▶ **EXERCISE BRIEF**: Return all lines below containing the word "computer".
==== EXERCISE MATERIALS
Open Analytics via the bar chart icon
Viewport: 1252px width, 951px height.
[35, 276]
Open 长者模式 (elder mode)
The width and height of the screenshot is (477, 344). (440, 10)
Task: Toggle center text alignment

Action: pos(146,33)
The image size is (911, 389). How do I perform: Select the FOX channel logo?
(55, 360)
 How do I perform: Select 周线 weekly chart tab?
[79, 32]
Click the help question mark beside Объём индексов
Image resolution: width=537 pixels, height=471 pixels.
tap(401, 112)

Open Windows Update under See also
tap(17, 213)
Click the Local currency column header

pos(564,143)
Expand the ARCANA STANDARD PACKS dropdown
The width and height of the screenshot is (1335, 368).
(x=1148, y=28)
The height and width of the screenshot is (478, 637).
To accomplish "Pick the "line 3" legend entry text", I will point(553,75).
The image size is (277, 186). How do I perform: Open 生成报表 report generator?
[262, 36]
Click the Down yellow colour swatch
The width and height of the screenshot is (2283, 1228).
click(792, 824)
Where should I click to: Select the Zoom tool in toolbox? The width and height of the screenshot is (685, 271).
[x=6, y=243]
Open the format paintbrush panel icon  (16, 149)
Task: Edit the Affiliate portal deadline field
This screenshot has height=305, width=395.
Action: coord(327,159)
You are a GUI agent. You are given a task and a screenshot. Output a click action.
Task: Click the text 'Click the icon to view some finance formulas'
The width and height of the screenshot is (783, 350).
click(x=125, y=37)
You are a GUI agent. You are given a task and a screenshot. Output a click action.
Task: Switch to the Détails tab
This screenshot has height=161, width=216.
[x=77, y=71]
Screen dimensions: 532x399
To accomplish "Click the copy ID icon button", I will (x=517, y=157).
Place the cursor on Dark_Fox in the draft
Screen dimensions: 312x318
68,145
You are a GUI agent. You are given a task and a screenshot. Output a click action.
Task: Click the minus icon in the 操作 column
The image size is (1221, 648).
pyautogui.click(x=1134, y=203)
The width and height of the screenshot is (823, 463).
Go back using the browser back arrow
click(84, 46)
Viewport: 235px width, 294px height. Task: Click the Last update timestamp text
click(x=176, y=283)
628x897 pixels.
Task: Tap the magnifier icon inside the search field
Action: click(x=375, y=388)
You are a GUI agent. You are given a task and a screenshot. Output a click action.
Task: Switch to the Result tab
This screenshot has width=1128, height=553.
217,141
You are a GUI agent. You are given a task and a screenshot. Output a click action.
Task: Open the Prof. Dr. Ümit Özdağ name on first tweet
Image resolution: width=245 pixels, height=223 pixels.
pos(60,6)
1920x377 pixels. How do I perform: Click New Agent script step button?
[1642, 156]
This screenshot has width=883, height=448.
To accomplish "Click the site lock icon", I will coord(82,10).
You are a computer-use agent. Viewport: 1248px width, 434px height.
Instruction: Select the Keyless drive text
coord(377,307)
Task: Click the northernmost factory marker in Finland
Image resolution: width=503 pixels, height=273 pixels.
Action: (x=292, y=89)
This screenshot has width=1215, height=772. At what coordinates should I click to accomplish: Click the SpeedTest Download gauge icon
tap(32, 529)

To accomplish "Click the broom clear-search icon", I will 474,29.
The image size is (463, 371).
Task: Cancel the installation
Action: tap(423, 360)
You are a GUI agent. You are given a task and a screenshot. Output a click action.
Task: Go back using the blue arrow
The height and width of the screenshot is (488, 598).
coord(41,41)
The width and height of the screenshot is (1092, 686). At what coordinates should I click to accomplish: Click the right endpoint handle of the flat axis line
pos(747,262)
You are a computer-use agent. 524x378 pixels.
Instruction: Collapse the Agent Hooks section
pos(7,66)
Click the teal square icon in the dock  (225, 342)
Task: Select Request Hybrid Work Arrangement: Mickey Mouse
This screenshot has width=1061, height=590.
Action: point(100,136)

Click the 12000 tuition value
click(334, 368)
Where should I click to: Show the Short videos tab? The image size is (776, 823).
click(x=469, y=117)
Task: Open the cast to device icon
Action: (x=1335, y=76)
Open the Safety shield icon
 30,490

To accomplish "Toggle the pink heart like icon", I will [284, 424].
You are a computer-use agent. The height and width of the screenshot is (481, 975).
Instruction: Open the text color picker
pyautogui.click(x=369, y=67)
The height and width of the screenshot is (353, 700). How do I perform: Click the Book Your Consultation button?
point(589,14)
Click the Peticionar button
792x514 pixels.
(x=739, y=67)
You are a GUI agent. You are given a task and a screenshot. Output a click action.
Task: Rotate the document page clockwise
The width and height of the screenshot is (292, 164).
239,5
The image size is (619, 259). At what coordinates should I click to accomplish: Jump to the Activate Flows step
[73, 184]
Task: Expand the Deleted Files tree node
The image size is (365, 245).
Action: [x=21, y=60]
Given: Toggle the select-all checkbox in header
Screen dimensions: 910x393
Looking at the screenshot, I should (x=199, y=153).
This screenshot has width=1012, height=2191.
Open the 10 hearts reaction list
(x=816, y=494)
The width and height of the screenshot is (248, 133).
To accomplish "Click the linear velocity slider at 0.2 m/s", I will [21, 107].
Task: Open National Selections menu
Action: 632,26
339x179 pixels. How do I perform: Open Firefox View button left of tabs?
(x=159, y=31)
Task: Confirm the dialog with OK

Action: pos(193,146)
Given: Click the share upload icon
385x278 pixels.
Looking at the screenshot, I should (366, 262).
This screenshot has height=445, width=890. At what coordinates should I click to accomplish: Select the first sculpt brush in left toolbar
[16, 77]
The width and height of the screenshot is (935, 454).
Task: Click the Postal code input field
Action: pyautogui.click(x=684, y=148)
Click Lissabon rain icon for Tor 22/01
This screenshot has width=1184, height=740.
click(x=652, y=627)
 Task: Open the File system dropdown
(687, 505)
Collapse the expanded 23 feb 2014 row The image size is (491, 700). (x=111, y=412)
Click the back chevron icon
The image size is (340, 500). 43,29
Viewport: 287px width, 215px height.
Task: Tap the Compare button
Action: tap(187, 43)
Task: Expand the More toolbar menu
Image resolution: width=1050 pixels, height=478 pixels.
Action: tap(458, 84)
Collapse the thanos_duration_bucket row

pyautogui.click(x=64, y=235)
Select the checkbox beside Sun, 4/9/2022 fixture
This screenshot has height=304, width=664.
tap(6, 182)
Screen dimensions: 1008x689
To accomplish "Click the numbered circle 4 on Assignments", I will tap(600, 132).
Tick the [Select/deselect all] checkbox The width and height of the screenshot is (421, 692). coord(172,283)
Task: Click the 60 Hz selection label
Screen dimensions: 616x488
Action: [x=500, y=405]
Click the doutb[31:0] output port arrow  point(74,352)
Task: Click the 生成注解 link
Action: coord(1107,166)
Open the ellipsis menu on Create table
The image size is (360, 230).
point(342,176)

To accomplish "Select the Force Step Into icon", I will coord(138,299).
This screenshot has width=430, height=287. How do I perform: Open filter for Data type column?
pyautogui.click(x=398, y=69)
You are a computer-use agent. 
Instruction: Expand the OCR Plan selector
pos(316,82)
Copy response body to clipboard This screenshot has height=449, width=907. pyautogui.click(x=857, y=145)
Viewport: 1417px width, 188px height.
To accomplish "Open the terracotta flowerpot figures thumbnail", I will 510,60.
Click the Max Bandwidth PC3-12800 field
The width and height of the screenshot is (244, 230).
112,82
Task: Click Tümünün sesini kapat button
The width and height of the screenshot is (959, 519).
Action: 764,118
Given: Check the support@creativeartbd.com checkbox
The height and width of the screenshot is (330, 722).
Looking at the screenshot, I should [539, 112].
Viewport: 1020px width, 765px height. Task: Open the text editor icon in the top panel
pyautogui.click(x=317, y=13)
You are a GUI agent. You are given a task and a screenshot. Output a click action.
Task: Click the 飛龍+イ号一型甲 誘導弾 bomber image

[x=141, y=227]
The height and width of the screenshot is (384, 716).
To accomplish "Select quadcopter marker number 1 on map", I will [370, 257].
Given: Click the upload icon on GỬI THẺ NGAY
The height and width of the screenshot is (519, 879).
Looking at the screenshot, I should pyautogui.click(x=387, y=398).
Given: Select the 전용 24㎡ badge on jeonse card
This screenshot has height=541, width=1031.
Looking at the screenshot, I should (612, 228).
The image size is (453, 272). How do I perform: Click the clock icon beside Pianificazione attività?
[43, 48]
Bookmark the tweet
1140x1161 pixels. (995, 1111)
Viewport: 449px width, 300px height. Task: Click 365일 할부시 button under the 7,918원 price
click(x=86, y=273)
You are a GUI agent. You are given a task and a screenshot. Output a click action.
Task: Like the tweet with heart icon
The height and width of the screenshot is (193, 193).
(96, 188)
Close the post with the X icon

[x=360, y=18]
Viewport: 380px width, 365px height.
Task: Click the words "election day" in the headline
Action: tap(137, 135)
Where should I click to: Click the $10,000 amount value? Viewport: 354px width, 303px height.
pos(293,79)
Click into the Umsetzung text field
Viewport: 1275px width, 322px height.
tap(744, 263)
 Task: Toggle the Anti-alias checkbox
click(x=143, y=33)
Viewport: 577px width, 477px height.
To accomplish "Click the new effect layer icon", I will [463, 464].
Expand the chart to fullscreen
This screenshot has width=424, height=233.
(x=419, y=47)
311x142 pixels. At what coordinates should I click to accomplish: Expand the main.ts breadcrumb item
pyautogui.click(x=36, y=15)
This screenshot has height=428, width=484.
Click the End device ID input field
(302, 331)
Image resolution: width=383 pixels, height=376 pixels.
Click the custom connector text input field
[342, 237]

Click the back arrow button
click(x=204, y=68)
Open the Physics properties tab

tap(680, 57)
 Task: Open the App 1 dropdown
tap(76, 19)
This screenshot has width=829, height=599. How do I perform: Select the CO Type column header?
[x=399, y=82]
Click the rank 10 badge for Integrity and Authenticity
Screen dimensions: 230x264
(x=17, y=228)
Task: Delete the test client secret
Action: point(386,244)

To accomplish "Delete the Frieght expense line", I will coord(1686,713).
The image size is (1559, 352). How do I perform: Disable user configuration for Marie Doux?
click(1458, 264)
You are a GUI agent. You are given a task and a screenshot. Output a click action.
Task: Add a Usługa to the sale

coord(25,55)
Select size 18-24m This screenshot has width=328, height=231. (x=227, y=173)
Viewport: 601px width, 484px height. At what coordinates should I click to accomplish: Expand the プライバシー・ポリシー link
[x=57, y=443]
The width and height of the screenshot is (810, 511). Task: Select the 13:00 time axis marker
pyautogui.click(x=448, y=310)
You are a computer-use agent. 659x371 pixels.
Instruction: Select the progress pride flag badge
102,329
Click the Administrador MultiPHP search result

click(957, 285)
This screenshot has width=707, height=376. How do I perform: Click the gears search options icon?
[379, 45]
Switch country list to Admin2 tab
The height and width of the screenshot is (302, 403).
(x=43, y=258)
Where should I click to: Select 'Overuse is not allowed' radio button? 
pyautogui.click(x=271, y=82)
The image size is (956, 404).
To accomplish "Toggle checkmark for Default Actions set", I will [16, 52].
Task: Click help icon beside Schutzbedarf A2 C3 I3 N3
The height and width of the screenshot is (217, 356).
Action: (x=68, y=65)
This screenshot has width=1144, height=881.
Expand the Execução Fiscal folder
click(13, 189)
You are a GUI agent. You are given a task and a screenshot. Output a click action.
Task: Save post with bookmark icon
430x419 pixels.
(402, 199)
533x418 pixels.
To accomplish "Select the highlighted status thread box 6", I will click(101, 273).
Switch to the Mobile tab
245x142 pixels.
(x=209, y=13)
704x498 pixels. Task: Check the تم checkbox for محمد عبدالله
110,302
========
▶ **YOUR SOLUTION**:
You are a computer-use agent. Viewport: 1248px width, 434px height.
You are a computer-use agent. 524x378 pixels.
You are a computer-use agent. The height and width of the screenshot is (481, 975).
You are a computer-use agent. 
You are a computer-use agent. 659x371 pixels.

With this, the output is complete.